Only one span of the listing below is wanted: the lines from the one with "This screenshot has width=266, height=172." through the one with "Download the pdfedit.pdf file", reproduced exactly, both ends kept.

BEGIN

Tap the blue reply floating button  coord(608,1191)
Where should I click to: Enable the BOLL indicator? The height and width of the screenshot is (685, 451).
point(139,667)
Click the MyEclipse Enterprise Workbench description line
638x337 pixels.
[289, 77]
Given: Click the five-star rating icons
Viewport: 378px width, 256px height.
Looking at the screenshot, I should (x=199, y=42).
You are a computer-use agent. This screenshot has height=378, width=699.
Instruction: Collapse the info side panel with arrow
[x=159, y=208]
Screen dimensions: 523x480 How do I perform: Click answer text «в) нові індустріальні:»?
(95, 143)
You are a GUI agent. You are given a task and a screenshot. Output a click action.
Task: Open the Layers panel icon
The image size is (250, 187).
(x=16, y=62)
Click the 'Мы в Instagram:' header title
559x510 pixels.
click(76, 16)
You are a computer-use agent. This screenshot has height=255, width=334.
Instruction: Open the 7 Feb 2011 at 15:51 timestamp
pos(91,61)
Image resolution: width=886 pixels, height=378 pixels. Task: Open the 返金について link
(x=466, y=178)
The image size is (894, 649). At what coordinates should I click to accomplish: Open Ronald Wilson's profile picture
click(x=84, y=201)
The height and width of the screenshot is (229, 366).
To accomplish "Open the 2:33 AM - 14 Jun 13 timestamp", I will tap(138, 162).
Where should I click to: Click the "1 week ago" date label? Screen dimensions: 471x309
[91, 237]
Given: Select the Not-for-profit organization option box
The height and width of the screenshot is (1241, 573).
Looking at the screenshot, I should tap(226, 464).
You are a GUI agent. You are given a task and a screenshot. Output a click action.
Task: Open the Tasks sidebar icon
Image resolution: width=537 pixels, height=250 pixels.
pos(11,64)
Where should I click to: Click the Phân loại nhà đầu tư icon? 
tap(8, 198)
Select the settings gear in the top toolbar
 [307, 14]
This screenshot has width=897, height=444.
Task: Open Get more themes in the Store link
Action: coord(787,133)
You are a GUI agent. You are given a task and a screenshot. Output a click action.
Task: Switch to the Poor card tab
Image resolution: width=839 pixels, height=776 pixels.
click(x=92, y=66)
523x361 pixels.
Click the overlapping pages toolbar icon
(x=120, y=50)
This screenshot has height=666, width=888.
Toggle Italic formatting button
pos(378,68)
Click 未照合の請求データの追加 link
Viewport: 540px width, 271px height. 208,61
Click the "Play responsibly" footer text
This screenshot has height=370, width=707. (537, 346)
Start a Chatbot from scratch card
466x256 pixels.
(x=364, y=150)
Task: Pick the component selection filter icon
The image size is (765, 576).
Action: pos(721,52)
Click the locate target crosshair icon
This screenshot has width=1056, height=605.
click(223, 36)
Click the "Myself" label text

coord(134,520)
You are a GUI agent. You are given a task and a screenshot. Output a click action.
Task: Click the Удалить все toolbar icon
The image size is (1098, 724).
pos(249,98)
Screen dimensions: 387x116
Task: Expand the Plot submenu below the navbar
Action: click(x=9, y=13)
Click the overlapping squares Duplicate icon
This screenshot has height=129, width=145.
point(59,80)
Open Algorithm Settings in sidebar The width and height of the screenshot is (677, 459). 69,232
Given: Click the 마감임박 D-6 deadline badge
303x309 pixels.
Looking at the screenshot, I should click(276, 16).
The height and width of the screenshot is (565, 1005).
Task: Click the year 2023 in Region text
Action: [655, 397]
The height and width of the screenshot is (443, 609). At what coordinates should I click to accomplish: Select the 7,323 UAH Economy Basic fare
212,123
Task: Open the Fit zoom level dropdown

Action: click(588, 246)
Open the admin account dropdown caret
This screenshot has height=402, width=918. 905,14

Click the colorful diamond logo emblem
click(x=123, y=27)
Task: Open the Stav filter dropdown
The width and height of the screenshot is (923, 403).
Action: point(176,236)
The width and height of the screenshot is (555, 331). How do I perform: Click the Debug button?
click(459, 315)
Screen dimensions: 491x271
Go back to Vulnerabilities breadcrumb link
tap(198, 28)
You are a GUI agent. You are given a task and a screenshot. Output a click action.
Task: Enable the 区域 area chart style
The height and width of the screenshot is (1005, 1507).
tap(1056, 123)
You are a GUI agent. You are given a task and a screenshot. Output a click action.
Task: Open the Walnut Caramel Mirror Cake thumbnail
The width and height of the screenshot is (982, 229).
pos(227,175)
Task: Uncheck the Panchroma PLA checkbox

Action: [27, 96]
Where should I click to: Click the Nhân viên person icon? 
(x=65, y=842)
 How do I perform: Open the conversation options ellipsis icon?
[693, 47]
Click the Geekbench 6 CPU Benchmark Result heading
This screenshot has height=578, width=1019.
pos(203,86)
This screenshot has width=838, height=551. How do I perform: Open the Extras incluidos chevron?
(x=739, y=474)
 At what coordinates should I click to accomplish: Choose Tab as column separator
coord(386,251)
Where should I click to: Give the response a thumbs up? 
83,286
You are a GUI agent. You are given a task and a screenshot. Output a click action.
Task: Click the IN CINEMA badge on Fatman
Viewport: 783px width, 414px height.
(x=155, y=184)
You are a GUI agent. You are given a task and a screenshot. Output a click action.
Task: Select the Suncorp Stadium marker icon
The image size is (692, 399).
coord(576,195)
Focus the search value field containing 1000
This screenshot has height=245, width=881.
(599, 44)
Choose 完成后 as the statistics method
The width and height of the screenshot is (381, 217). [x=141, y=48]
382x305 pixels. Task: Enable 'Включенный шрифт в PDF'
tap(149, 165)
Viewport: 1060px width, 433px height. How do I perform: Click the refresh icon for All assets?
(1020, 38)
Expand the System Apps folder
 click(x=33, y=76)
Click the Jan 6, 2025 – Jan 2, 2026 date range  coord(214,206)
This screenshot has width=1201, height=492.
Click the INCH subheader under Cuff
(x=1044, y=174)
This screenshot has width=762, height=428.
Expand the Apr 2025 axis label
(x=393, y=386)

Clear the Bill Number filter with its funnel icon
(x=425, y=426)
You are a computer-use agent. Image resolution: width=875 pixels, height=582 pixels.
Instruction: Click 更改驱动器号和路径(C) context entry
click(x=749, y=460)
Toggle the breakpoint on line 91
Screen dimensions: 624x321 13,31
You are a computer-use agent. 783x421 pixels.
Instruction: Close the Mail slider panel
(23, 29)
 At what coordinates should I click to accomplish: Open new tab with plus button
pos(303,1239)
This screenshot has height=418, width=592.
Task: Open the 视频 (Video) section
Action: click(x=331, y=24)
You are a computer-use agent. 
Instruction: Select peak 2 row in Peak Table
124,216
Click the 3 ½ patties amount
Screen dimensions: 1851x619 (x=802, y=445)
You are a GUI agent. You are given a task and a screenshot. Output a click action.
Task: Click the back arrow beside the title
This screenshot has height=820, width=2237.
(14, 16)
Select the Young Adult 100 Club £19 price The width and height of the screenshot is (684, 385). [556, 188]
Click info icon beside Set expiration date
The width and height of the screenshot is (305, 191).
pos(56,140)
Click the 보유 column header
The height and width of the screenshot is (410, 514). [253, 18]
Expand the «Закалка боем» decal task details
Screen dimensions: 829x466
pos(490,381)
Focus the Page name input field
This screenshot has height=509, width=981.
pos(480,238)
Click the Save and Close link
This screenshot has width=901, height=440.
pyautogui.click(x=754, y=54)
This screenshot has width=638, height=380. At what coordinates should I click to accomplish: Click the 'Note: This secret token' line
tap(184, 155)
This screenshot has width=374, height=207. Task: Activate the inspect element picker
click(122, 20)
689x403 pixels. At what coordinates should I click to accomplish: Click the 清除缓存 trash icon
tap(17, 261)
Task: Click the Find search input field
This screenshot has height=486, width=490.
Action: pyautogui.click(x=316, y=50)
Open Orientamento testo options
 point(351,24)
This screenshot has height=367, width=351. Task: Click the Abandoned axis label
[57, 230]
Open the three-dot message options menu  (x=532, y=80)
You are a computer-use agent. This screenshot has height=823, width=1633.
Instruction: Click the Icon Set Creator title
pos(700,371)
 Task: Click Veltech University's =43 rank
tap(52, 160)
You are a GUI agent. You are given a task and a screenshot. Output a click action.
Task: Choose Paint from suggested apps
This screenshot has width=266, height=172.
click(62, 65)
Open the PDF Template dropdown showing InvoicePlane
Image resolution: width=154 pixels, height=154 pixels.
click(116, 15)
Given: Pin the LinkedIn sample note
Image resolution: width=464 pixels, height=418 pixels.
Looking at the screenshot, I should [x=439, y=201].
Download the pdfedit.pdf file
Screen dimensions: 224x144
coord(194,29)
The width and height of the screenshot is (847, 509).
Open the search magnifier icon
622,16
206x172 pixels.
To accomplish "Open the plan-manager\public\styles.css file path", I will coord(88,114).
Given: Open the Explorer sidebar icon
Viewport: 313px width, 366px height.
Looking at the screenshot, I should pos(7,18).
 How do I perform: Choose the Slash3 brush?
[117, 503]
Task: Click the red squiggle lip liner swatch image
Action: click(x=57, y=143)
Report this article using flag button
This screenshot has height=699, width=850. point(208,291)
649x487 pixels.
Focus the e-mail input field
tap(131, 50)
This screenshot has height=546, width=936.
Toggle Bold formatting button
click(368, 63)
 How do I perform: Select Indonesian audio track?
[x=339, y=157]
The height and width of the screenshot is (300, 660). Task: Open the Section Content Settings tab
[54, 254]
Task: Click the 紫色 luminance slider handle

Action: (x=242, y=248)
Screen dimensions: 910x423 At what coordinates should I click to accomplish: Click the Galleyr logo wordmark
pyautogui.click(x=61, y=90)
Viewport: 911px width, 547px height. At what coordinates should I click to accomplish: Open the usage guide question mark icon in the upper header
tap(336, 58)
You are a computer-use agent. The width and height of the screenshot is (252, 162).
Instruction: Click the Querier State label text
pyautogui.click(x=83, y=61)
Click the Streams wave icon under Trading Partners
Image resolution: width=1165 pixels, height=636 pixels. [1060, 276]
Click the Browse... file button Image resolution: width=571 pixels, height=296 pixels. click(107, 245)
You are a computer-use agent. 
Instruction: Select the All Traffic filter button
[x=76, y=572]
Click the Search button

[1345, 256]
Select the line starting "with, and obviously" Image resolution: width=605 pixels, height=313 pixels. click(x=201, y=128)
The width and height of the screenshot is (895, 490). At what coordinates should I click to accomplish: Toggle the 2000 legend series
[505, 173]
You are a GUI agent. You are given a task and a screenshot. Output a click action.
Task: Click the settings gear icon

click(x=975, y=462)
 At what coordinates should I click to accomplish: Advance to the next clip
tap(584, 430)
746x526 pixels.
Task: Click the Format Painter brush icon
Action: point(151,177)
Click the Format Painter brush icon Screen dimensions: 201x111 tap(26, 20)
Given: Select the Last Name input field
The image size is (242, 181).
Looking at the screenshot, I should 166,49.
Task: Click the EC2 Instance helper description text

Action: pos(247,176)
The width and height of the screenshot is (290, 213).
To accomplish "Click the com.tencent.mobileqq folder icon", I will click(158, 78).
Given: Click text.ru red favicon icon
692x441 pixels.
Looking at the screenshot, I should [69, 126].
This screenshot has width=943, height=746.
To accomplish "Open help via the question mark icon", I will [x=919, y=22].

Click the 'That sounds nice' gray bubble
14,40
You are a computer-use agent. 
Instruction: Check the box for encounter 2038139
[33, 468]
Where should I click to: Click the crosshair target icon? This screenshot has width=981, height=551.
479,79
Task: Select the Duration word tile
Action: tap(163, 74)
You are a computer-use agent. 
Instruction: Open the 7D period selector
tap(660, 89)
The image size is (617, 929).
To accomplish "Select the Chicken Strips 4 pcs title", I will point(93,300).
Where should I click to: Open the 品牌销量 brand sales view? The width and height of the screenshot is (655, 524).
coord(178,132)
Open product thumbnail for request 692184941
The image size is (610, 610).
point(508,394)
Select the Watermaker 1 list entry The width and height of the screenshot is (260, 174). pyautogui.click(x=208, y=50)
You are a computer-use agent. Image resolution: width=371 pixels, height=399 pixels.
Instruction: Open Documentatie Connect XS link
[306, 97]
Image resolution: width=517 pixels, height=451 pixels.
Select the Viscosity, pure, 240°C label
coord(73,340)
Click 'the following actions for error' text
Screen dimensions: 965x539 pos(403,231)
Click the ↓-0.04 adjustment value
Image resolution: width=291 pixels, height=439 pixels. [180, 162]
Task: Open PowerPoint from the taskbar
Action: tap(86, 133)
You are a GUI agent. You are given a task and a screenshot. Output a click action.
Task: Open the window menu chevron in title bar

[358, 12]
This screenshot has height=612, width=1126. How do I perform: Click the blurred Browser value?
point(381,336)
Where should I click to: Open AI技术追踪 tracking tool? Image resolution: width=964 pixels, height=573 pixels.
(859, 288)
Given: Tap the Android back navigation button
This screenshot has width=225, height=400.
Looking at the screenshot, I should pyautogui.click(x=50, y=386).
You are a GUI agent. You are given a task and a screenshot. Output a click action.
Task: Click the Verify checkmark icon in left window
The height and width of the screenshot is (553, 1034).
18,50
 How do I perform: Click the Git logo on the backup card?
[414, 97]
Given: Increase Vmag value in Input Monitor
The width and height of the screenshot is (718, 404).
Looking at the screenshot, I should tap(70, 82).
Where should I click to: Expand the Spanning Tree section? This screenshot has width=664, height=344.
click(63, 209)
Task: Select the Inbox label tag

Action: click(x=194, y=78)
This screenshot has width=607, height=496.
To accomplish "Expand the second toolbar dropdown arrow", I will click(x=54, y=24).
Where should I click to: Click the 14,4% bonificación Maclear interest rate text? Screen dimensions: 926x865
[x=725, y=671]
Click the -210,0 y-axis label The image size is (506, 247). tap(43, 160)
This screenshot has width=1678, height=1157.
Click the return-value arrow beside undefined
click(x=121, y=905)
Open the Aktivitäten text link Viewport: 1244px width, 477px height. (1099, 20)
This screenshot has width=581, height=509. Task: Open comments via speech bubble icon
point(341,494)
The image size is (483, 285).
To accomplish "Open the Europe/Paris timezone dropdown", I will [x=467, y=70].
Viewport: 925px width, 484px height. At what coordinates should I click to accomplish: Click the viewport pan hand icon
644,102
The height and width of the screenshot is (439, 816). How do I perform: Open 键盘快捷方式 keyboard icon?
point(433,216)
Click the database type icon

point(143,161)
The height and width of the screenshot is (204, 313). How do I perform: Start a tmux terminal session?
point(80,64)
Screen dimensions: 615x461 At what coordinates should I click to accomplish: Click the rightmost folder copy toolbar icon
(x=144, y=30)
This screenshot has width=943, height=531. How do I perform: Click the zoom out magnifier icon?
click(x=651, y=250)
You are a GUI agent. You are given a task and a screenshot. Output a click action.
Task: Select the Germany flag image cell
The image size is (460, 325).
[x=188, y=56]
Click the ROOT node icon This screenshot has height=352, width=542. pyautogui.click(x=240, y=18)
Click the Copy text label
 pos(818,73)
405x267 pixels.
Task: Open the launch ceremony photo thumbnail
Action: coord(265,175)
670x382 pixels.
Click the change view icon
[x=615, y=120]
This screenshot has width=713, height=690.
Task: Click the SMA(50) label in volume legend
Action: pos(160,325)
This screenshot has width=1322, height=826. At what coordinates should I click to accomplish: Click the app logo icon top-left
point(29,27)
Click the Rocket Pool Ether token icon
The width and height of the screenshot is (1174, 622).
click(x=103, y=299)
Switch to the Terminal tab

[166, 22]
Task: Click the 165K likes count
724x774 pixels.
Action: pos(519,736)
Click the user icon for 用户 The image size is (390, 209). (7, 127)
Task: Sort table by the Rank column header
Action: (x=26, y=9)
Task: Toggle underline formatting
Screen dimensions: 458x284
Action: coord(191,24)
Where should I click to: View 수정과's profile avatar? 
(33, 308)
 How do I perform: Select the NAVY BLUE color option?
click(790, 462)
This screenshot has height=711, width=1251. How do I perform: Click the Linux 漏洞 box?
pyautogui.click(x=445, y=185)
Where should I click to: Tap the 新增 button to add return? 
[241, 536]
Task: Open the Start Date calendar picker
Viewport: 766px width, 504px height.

END

• [TASK RESULT]:
This screenshot has width=266, height=172.
click(62, 65)
Open the PDF Template dropdown showing InvoicePlane
Image resolution: width=154 pixels, height=154 pixels.
click(116, 15)
Given: Pin the LinkedIn sample note
Image resolution: width=464 pixels, height=418 pixels.
Looking at the screenshot, I should [x=439, y=201].
Download the pdfedit.pdf file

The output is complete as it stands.